Many people have a life insurance plan through work as part of their overall employee benefits package. It’s a nice benefit to have, but it’s often considered to be adequate coverage by millions of people who don’t have an accurate picture of what their life insurance needs actually are. The thought is often, I have life insurance at work – I’m covered.
Not necessarily.
Even if the coverage is sufficient (but again it almost never is), there are other factors that make employer life insurance plans good as a supplement, but never as the primary policy that you are relying on to protect your family in the event of your death.
Most employer plans offer a flat amount of coverage
Let’s face it, when it comes to making a decision to take a job or not, the amount of the life insurance the employer is offering is seldom a factor in the decision – let alone a deal-breaker. Most employers offer an amount of life insurance that’s more of an after thought than a legitimate policy. And due to IRS regulations, most plans cap out at $50,000, after which you have to begin paying the cost of the policy out of your own pocket.
$50,000 of life insurance is a good benefit to have – especially if you don’t have to pay for it. But it’s seriously below what the average person needs, and nowhere close to what you need if you have a family. It works as an extra plan, but it’s not nearly enough to think of yourself as being adequately insured.
Employer plans are “one size fits all” and may not meet your needs
Life insurance plans come with all sorts of riders that are established to customize a plan to meet an individual’s needs. For example, you can add a mortgage term rider if you have a mortgage that you want to have paid off upon your death. You can also add term riders to whole life plans to provide a greater level of coverage if you have young children.
Employer plans tend to be a single plan with basic coverage. Your employer is not in the insurance business, and won’t or can’t tailor a plan that will meet all of your needs. The coverage they do offer is usually an amount sufficient for them to be competitive in attracting employees, but not to meet anyone’s life insurance needs.
If you lose your job, you’ll lose your life insurance too
If you quit your job or get fired, you can continue on your employers health insurance through the COBRA plan. But you will lose your life insurance policy the minute you are separated from your employer.
Not only will this send you out looking to replace your policy, but it will do so at a time when you may not have a job to pay the premiums. If that makes you nervous, it will present a problem for a new life insurance company too. They’ll want to know how you’ll pay the premiums, and may not be so confident that you’ll be able to do that with an unemployment checks alone.

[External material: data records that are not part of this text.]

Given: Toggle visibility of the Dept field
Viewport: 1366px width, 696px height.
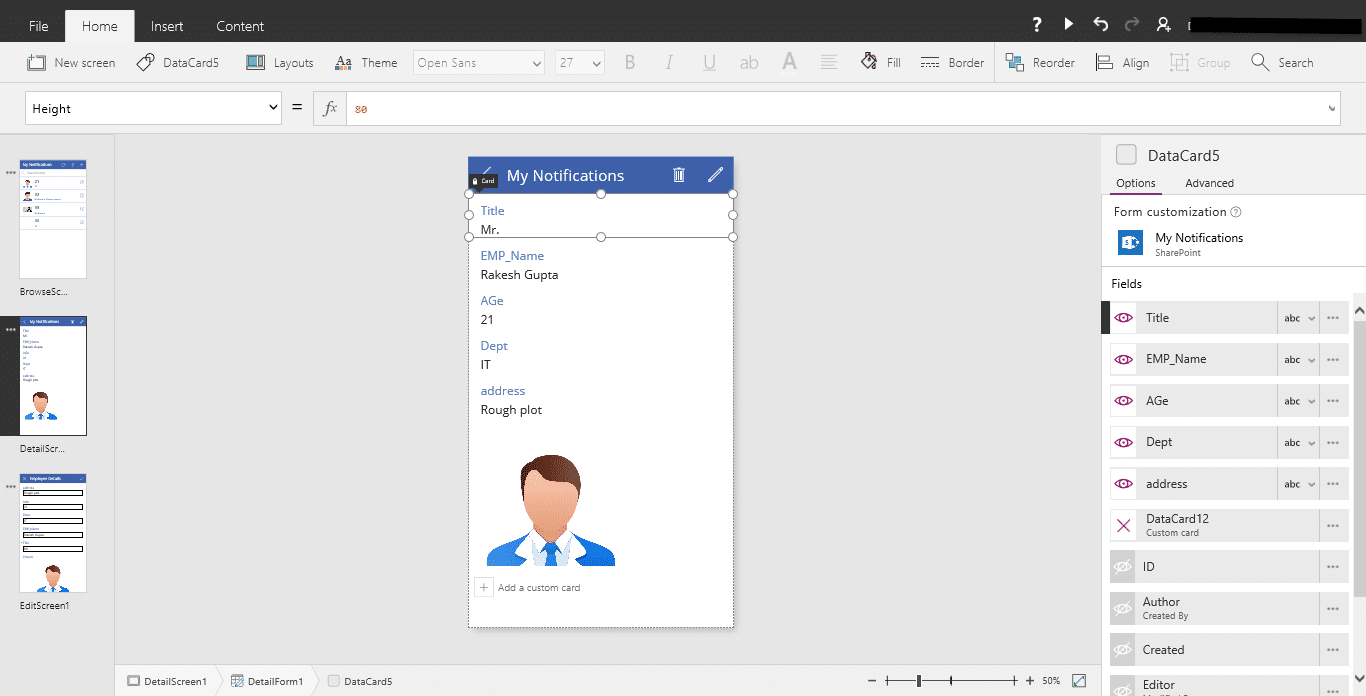Looking at the screenshot, I should (1124, 442).
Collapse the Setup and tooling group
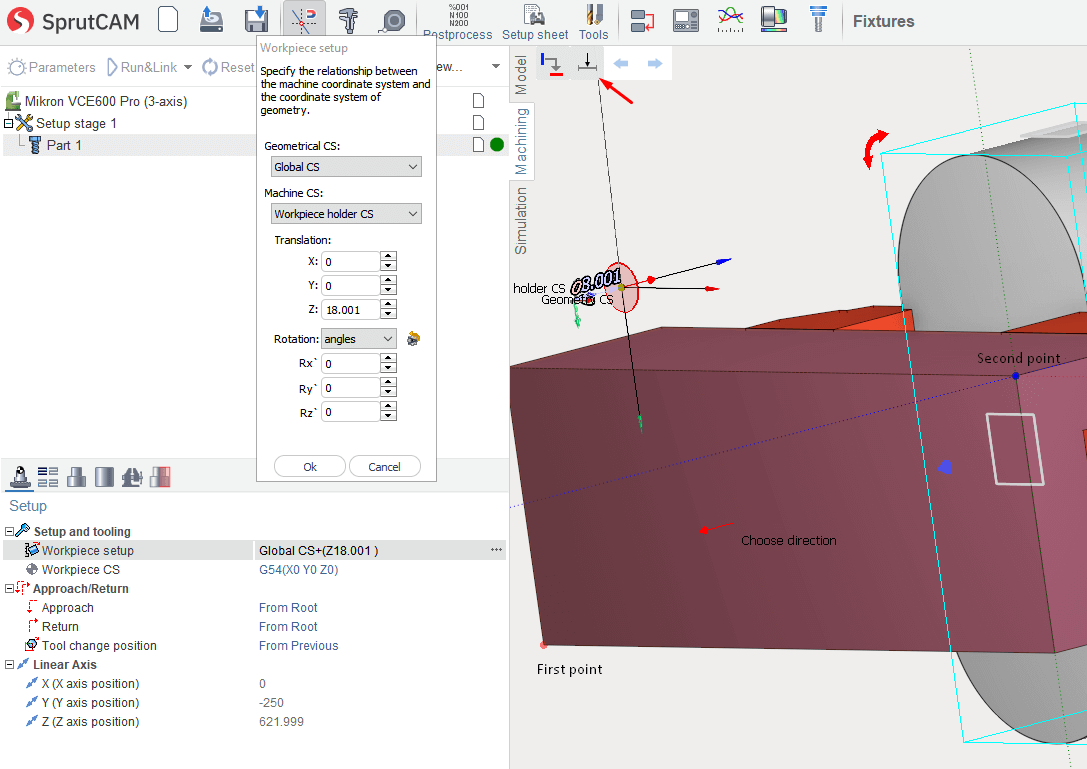The height and width of the screenshot is (769, 1087). 9,532
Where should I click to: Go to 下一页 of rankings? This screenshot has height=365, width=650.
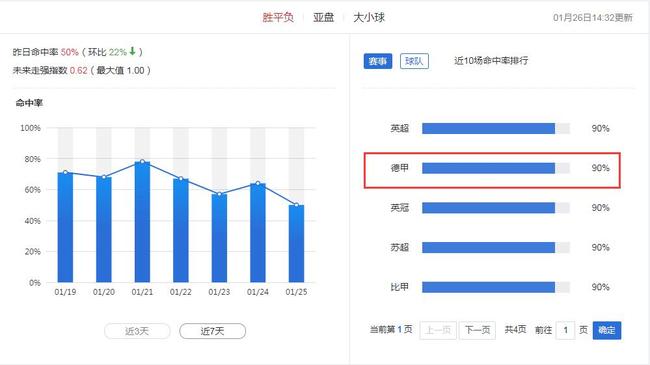(x=477, y=330)
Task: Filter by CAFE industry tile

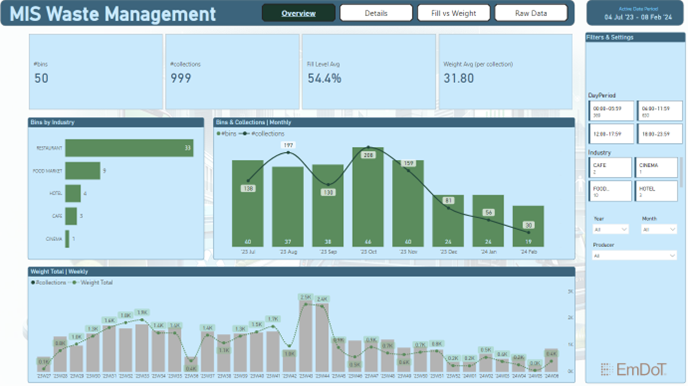Action: 610,168
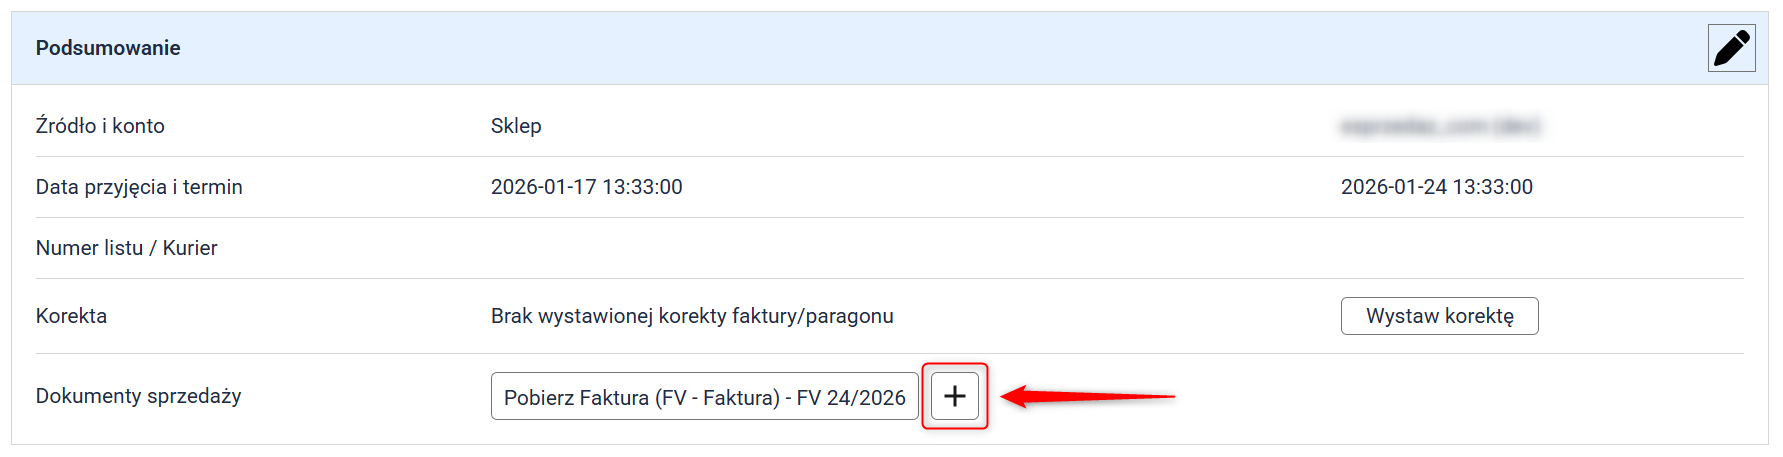This screenshot has width=1783, height=457.
Task: Click the Data przyjęcia i termin label
Action: click(x=139, y=187)
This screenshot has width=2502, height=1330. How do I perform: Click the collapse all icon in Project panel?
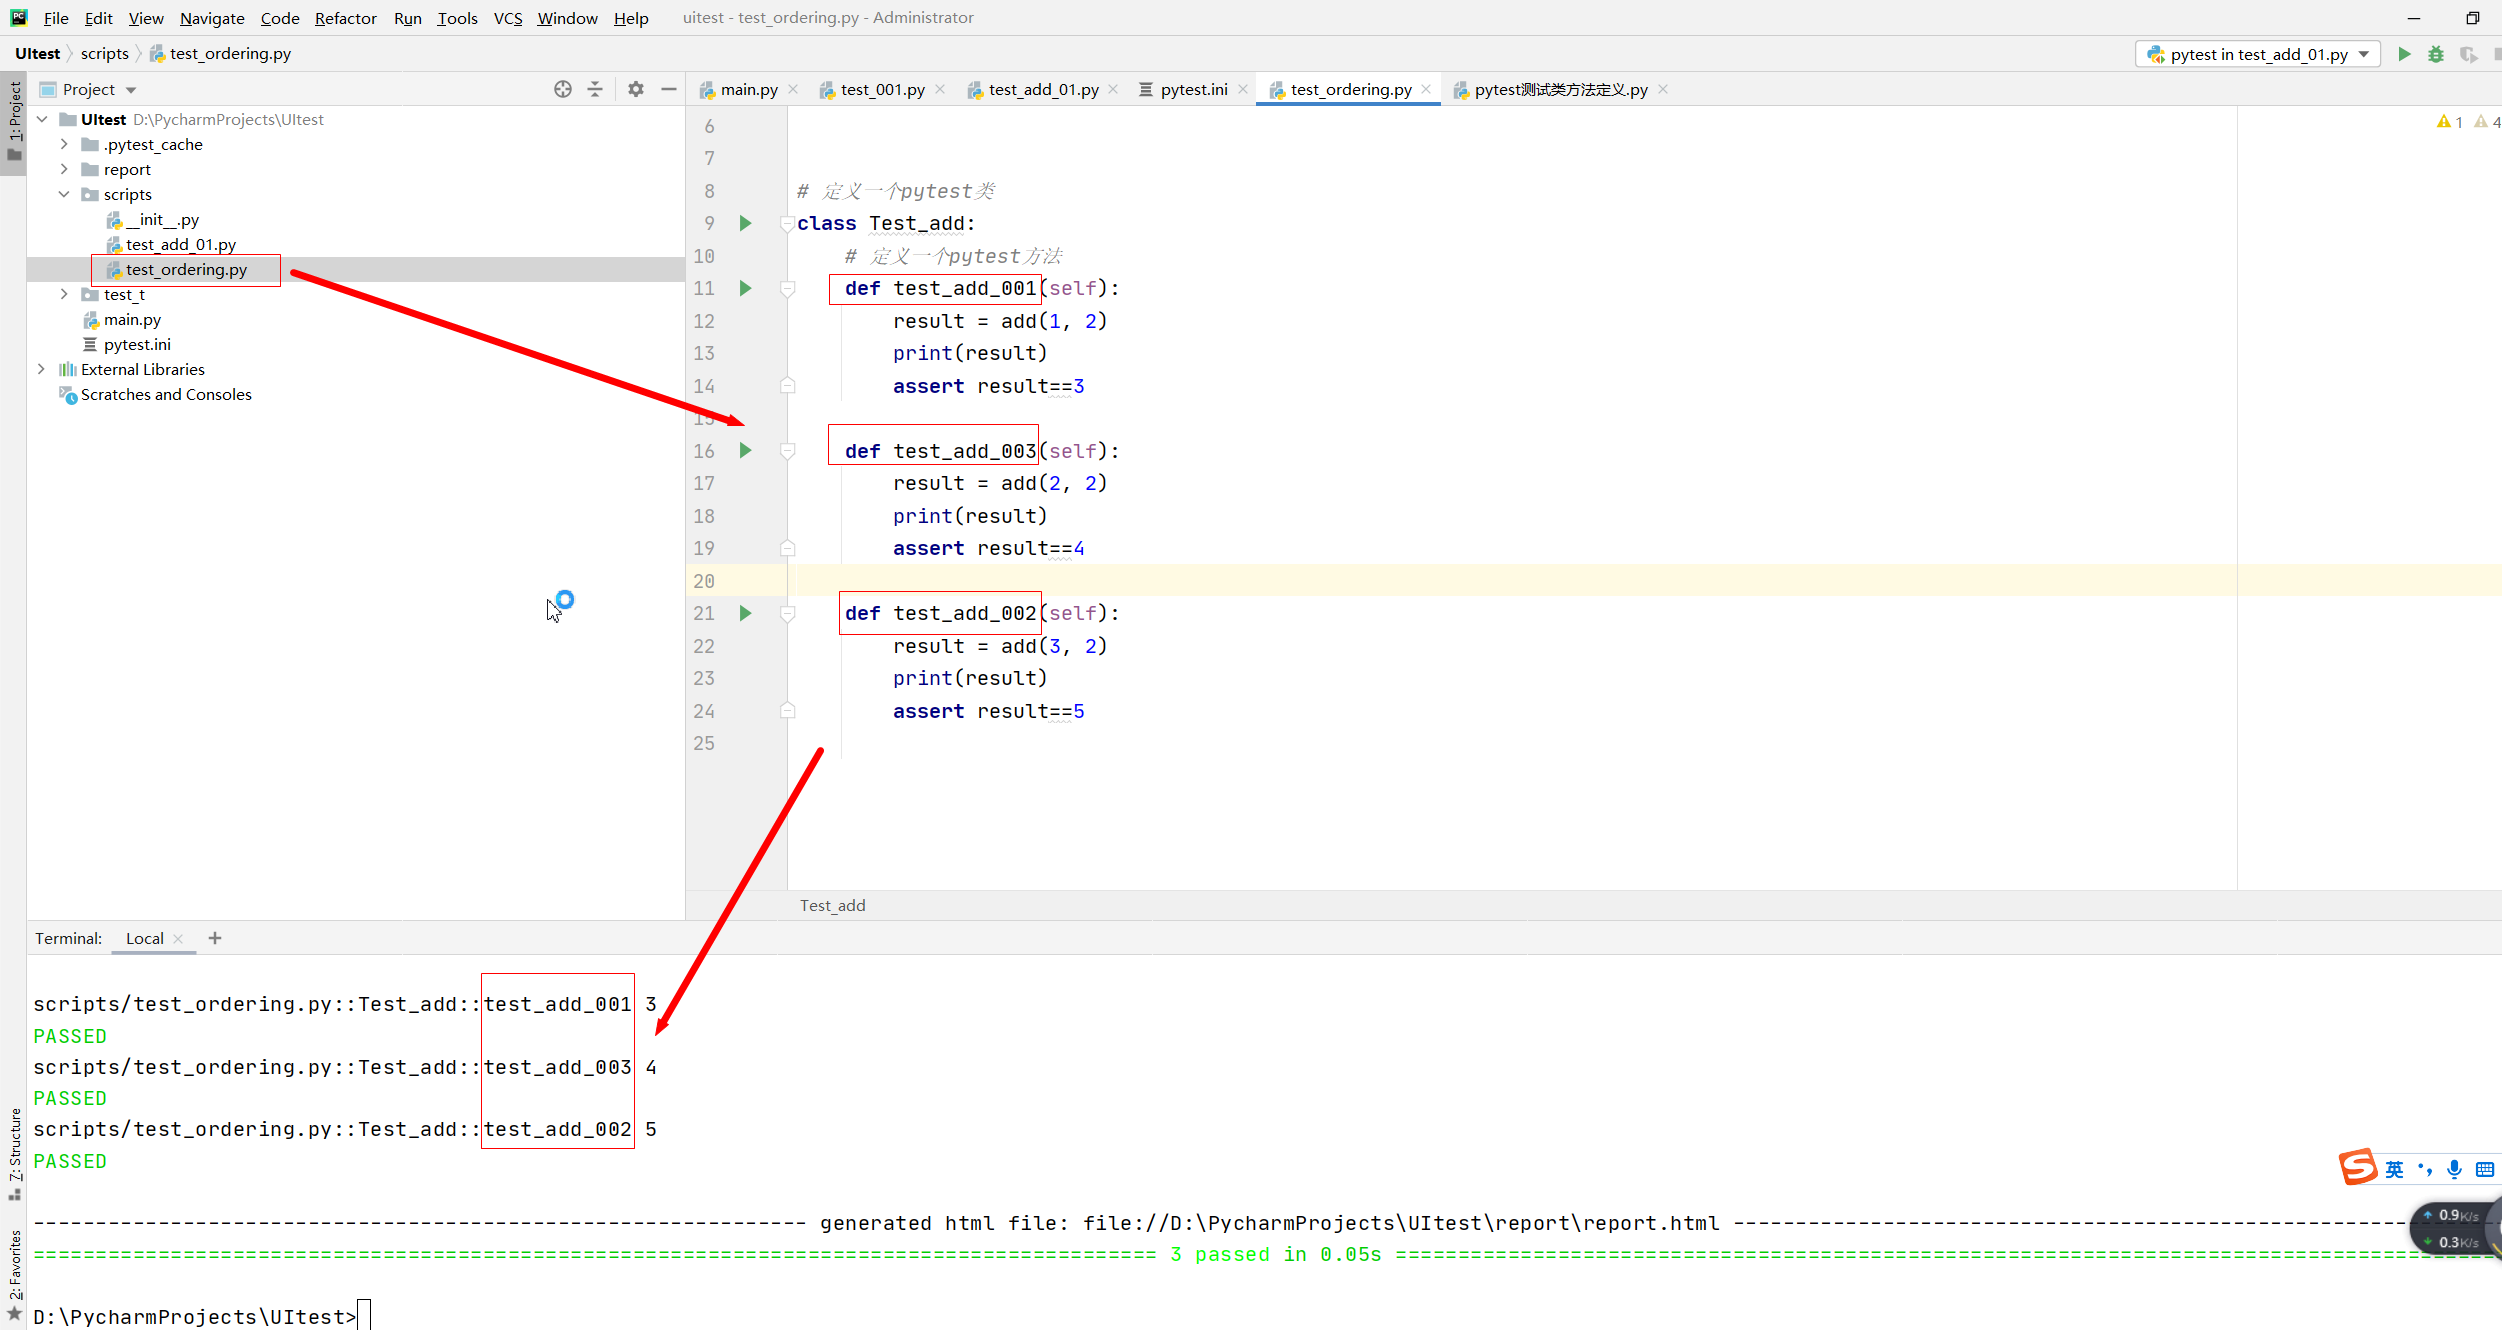coord(595,89)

It’s best to lock in your rates as early in life as possible
Employer life insurance plans tend to be standard. Even if you have to pay part or all of the premium yourself, it will be flat rate that everyone pays as a result of being in the plan. This is the exact opposite of what you have to pay for a private plan.
Insurance companies use several criteria to establish the premiums that you will pay for a life insurance policy. One of the biggest is your age. If you’ve been relying on your employer plan to cover your life insurance needs through the company plan, valuable years may be passing, robbing you of the ability to get lower cost coverage earlier in life.
Think of your employer plan as nothing more than a supplement
Even if you have an employer plan – and certainly you should take it if it’s offered – you should still have your own plan outside of work. Think of your private plan as your permanent life insurance policy and your employer plan as a supplement. Maybe even as a temporary supplement.
Your private policy will allow you to lock in the premium level at a an early age, to have the amount of coverage that you truly need, to add supplements that you consider necessary to your personal circumstances, and to have lifelong coverage.
Having both a private plan and employer plan is an excellent combination. But between the two, the private plan is the more necessary one. If you don’t have your own private life insurance plan, start the process of getting one today.